Between July and December 2021, England recorded 24,000 more deaths than in a typical year. But only two-thirds of these could be linked to Covid infections. This year less than half of the 10,000 excess deaths since May were Covid-related
The two periods taken together show that there were over 12,000 additional, non-Covid deaths. How can we explain such a large number of people dying that we would not have expected to?
“It is increasingly difficult to avoid the conclusion that the excess is linked to the failure to address the failings of a chronically under-resourced and overburdened system,” the paper said last week.
A recent report by the British Medical Journal backs up the FT’s claim. It shows that the risk of death in the month after going to A&E was 16 percent higher for those that waited more than 12 hours, compared to those seen within four.
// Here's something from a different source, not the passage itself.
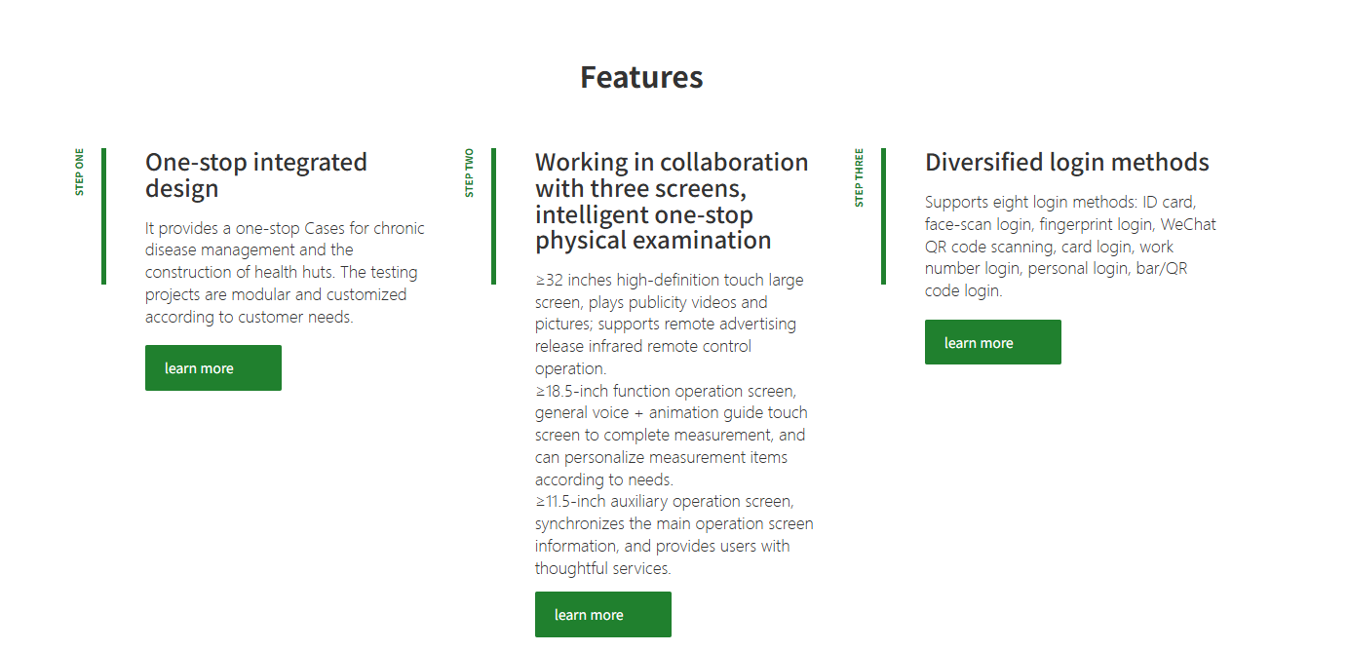Click the Features page heading

[x=641, y=77]
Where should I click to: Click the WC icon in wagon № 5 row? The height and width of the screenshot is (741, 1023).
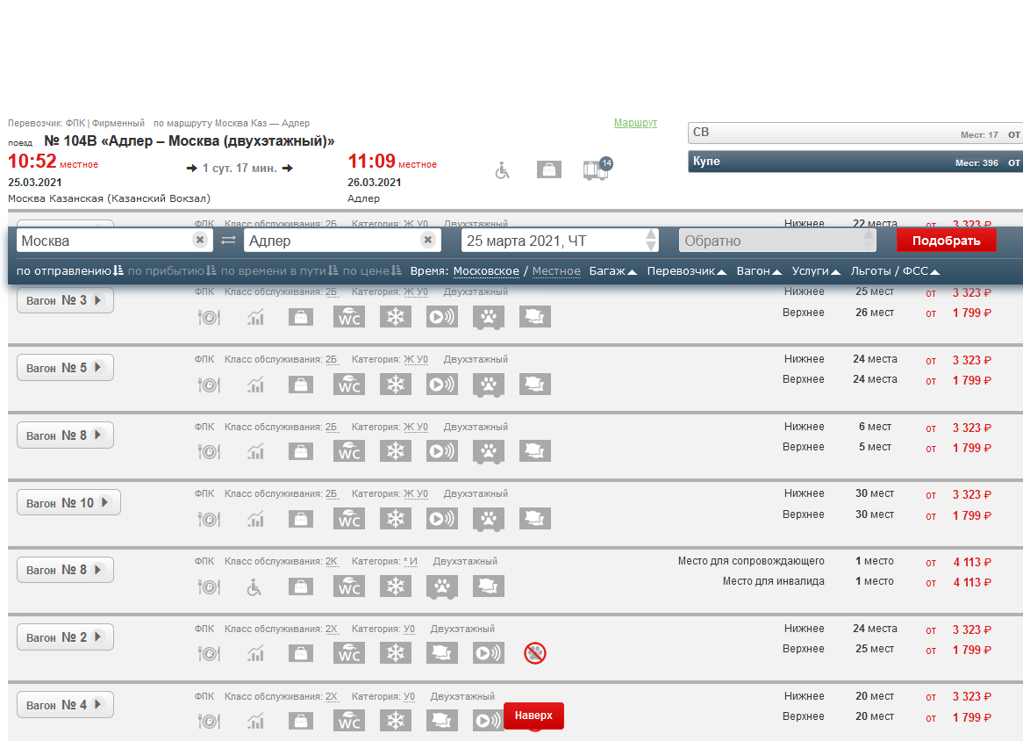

Journalists combined the journal’s figures with those obtained earlier by the Independent newspaper, which showed that almost 700,000 people waited in A&E for more than 12 hours in the first seven months of 2022. They were then able to estimate how many extra deaths may be the result of the growing A&E crisis.
“By my calculation, June’s waiting times alone are likely to have resulted in more than 2,000 additional deaths,” said the FT.
That’s a conclusion that government ministers have desperately tried to hide by insisting they have “thrown money” at the health service to no avail.
Tory leadership candidate Liz Truss this week said that if she were prime minister money earmarked for the NHS would be directed elsewhere. And, she blamed managers for the health service’s problems, saying, “The fact is quite a lot of [money] has gone into the NHS… but what people who work in the NHS tell me is the problem is the number of layers in the organisation they go through to get things done.”
But middle-level NHS managers are not to blame for this crisis. You simply cannot run an organisation the size of the health service without a large administrative apparatus. It’s the lack of beds and staff that is to blame for the crisis.
In order to function, casualty departments have to be able to send patients that need immediate treatment to hospital wards. But the number of beds has been cut systematically over the last decade.
There are growing numbers of people in hospitals that cannot be discharged because no care home can take them, or social care in the community can no longer cope.
One in seven beds in English hospitals is now occupied by a patient that no longer needs hospital treatment by has not yet been discharged. This problem can only get worse.
The number of people over 70 years old that live with multiple long-term health conditions has risen by more than 50 percent since 2010. But spending on social care has flatlined just as needs are growing.
That means the deepening crisis in healthcare cannot be fixed without a plan for both the NHS and all forms of social care.
It’s also a reason why the battle over pay in the NHS is now so vital. Without a huge increase in the numbers of staff, there can be no more beds and the downward spiral can only continue.